Pendant ce temps, Tesla a maintenu le Roadster dans son catalogue officiel. La fiche actuelle du modèle indique un temps de 2,1 secondes pour atteindre 100 km/h, une vitesse maximale de plus de 400 km/h et une autonomie de 1 000 kilomètres. Elle précise également la présence de quatre places, d’une propulsion intégrale et d’un toit en verre amovible qui peut être rangé dans le coffre.
Le Roadster qui peut voler, mais pas nécessairement atteindre les concessionnaires

La partie la plus remarquable de la présentation du 1er octobre concernera probablement le soi-disant pack SpaceX. Depuis 2018, Musk parle d’installer des propulseurs à gaz froid sur le Roadster afin d’améliorer l’accélération, le freinage et le comportement en virage. Avec le temps, cette idée est devenue encore plus spectaculaire : démontrer que la voiture peut décoller brièvement du sol.
La démonstration qui était en préparation se serait finalement réduite par rapport aux idées les plus extrêmes initialement envisagées. Au lieu d’un roadster capable d’effectuer des manœuvres acrobatiques complexes, l’objectif serait de montrer une voiture qui s’élève de manière contrôlée et sans conducteur, pilotée à distance. L’utilisation des propulseurs obligerait également à maintenir une distance considérable avec les spectateurs en raison du niveau sonore élevé qu’ils génèrent.
Le lancement même de Tesla semble conçu pour alimenter précisément cette attente. L’éclairage qui entoure la voiture imite l’apparence d’un lancement spatial, et les traînées visibles derrière le véhicule renforcent le lien avec SpaceX. De plus, un brevet de Tesla publié en 2025 décrit un système d’aérodynamique active basé sur des ventilateurs et des ailes mobiles, capable de créer une zone de basse pression sous la voiture afin d’augmenter la charge aérodynamique. Le brevet prévoit même des configurations avec quatre ventilateurs, bien qu’il ne prouve pas que ce système fera partie du Roadster qui sera présenté en octobre.
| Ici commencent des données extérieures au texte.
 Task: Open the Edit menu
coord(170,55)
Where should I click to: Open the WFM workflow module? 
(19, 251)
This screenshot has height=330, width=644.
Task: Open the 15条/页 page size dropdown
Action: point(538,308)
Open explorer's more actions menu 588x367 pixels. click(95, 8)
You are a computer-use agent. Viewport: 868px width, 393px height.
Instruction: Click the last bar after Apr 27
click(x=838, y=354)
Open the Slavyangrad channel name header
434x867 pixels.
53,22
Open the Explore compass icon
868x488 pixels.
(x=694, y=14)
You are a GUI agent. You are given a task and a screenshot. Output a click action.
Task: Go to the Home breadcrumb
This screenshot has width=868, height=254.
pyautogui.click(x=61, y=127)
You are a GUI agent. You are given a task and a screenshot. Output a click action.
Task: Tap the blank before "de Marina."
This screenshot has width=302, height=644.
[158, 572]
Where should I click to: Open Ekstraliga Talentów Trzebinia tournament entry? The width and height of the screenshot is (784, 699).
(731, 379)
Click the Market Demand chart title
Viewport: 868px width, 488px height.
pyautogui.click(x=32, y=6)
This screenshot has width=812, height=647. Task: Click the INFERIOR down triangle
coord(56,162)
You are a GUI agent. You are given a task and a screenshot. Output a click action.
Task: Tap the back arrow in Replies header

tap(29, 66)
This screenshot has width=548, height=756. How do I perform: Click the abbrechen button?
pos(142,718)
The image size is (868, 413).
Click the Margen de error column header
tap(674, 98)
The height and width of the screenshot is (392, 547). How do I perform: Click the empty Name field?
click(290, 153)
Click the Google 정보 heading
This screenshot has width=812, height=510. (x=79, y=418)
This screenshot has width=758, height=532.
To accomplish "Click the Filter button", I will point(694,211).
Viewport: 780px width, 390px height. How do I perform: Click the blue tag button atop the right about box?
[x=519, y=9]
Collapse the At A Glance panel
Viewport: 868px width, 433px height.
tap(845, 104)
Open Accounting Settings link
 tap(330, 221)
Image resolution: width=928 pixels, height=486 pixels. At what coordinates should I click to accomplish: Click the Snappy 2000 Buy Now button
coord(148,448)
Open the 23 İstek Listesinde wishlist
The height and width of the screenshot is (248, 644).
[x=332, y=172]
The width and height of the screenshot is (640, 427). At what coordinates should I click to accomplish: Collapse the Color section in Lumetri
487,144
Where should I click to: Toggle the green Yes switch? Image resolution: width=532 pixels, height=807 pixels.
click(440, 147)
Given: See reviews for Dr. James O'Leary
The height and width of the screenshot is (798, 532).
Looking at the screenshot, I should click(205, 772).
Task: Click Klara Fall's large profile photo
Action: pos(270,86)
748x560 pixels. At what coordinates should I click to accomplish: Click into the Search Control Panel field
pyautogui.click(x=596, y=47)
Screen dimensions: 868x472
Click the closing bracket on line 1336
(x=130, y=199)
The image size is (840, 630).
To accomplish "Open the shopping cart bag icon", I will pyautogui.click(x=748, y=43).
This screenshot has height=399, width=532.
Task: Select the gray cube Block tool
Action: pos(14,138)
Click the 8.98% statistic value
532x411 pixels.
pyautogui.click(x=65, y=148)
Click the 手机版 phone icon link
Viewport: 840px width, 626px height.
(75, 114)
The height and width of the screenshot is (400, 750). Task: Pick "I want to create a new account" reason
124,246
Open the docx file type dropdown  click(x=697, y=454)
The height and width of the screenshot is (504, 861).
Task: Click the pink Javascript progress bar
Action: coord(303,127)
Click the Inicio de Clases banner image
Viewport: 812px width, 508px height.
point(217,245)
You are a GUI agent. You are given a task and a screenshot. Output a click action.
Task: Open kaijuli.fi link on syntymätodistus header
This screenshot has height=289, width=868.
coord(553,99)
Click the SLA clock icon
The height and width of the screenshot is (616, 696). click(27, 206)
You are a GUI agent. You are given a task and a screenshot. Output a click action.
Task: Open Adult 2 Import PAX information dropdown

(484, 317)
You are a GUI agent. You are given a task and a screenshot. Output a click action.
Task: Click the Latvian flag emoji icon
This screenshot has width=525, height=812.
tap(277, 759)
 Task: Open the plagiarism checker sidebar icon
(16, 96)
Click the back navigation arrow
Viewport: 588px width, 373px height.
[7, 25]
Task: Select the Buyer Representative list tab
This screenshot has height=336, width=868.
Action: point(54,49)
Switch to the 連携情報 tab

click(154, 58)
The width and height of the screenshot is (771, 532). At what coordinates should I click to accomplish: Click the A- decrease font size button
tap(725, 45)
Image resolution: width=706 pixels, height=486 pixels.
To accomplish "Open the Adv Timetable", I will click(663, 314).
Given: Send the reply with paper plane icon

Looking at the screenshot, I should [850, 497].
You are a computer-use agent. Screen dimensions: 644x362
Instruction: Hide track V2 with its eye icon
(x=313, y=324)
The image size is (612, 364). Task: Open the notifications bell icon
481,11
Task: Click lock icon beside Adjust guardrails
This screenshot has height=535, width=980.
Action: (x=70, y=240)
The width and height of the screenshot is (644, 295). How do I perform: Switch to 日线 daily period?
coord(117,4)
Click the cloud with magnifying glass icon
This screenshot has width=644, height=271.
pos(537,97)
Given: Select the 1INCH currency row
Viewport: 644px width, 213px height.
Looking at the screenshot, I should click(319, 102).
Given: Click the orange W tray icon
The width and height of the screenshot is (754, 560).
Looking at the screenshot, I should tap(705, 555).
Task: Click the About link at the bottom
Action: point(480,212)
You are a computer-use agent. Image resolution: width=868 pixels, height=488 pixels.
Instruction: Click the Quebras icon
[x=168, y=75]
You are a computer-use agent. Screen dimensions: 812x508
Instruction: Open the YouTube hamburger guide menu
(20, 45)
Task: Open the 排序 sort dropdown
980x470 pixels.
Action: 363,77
C’est justement là l’une des grandes incertitudes. Le Roadster que Tesla présentera le 1er octobre pourrait être très éloigné du véhicule qui finira par circuler sur les routes. Les dernières informations indiquent que le véhicule utilisé pour la démonstration pourrait ne pas être homologué pour la circulation et que Tesla étudierait une version fortement limitée, similaire à un programme de voitures de circuit destiné à des clients sélectionnés.
Cela expliquerait également pourquoi l’attente des premiers acheteurs s’est avérée particulièrement longue. Les réservations initiales exigeaient 50 000 dollars pour le Roadster classique et 250 000 dollars pour la Founders Series. Certains des clients qui ont réservé le véhicule en 2017, parmi lesquels des personnalités connues comme Marques Brownlee et Sam Altman, ont fini par annuler leurs réservations après des années de retards.
Neuf ans après cette présentation, Tesla a maintenant l’occasion de prouver que le Roadster reste bien plus qu’un prototype éternellement reporté. Le 1er octobre, nous saurons ce qu’il reste finalement de ce sportif capable d’accélérer en moins de 2 secondes et de parcourir près de 1 000 kilomètres, bien que la question la plus importante demeure : quand un client pourra-t-il vraiment l’acheter ?
Car une démonstration spectaculaire peut générer des titres pendant quelques jours, mais la véritable présentation du Roadster sera le jour où Tesla confirmera une version homologuée, un prix définitif et, surtout, une date de production qui sera cette fois tenue.